## THE REQUEST
Please update the records from the line with "186x124 pixels." through the end of the records, changing "hour" to "minute" and leaving all else unchanged. Give only those lines, and leave the pictures out of your answer.

## Entries on locating words and elements
═══

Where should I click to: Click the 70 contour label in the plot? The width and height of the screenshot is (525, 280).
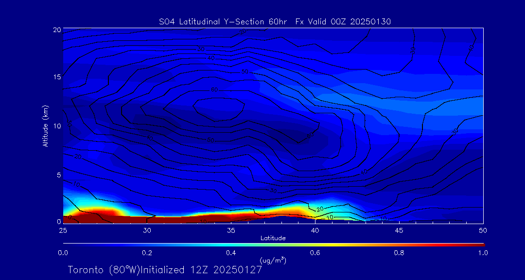[214, 90]
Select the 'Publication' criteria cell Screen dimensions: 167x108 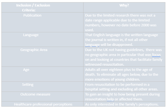[42, 22]
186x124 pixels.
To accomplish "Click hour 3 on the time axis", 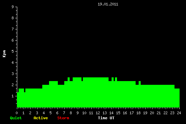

═══

## THE COMPLETED TASK
186x124 pixels.
To accomplish "Click minute 3 on the time axis", 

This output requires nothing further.